Chromatography Forum

I am trying to separate some extremly polar zwitterionic compounds (containing two sulfonates and two primary amines - bis-sulfonated diphenylethylene diamine if anyone is interested).
My question is are zwitterionic compounds retained better on reverse phase columns than species with an overall charge? Or is the major factor simply the total number of charged sites on a molecule?
Also if anyone has any tips on how best to go about this separation it would be great. Only problem is I need my method to be suitable for prep, and the only prep columns I have access to are C8 and C18.

My question is are zwitterionic compounds retained better on reverse phase columns than species with an overall charge? Or is the major factor simply the total number of charged sites on a molecule?

To a first approximation, it's the total number of charged sites.

Also if anyone has any tips on how best to go about this separation it would be great. Only problem is I need my method to be suitable for prep, and the only prep columns I have access to are C8 and C18.

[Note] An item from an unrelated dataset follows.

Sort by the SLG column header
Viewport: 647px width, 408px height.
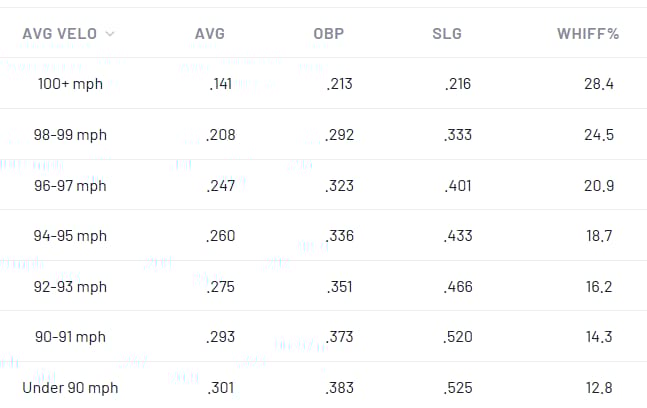pyautogui.click(x=446, y=34)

I suspect the only way you would get that kind of compound retained on a C8/C18 column is by using an ion-pairing reagent, and then you would be faced with getting rid of it.

Maybe you can buffer it at the isoelectric point, use a low organic mobile phase and hope for the best?

Probably most zwitters show their highest polarity at the isoelectric point.
Chances are that you will have to invest in a NP column (HILIC). (It could be very instructive to get some info from people who have done HILIC on a prep scale).

Actually, zwitterions are least soluble in water at their isoelectric points. Since this is a prep method, ion-pairing is out: cation exchange would be at pH ~1, and anion exchange at pH ~10. I vote for HILIC. Actually a plain old silica column is a good HILIC phase.

As we are on for alternative to clasical silica bonded C18 stationary phases, a nearly perfect (but very expensive) stationary phase for this compound would be Hypercarb (i.e. porous graphitic carbon) due to it's high affinity for phenyl containing compounds (pi-pi interactions) and it's unique ability (for a reversed phase material) to retain anionic compounds.

Mark, why should zwitterions generally be less soluble in H2O when they are the most polar version of the molecule? I know of one possible exception, though: Baclofen(R), a chlorophenyl GABA derivative, had the highest retention at its isoelectric (in the meanwhile I wonder whether I made a mistake while arriving at this finding).

Here are two application for similar sulphonated zwittre-ions on Primesep columns:

http://www.sielc.com/application_137.html
http://www.sielc.com/pdf/SIELC_Taurine.pdf

Your compound might retain similar. If you send us compound we will run it in the lab and try to develop a method for you (prep compatible).
Contact me if you have questions.

Thanks everyone for the replies

Sielc_tech: I see that the examples are for primesep A, D, SB and 100. I have an analytical primesep C, is this a suitabe column, or would one of the others be better in this case? I am currently trying to get retention on this column, if we do get a sep on any column we would be willing to get a prep version. I can send some sample to Sielc, although would it have to go to the US? I am based in the UK.

MarkTracey /HW Mueller: When you say a silica column, do you mean normal phase? (Forgive my ignorance, but before now I have only dealt with chiral NP separations). And do you need particular types of silica columns to run aqueous eluents?

Silica columns are usually run under NP conditions (no water) or HILIC conditions (<25% water).

To me, it seems like an ion exchange would be your best bet to separate the species mentioned. I'm not sure how RPC would work, but it's worth giving a try. Just note that it doesn't really matter if it's a C8 or C18 column. The degree of carbon doesn't really make a difference. It's more of a marketing tool. The functionality and selectivity is more to do with the ligand than anything else.

What scale are you working at?

Before I forget, you can run normal buffer conditions on silica, it just depends mostly on what you're working with. If it's nonpolar organics, the you want to go with solvent. If it's globular protein, you can go with a buffered mobile phase (more applicable to other modes than RPC).

TosohTechman, what ligands are you talking about? What evidence do you have that there is no difference between a C-8 and C-18?
Your second entry: With "solvent" you mean organic solvent? With other words you are restating Mark´s contribution? (Apparently, I am having enormous problems with modern (?, slang?) terminology.

My apologies for the confusion. What I should have said is, in terms of selectivity, you can't assume that a C18 is going to work better than a C8 column. Selectivity is relative to the interaction of the specific molecule in question with the support. When I say ligand, in this case, I'm referring to the R group (C8, C18) on the resin. I started to speak in general terms a little when addressing cleaning procedures as they relate to all types of resin. Also, when I say solvent, yes I do mean organic solvent.

TosohTechman: I am currently working with analytical loadings, but I will want to separate up to 1g of material when I get a suitable method.

I will be encountering this problem again I am sure, albeit with less dramatically hydrophilic compounds (compounds with multiple amine and carboxylate groups, and metal complexes).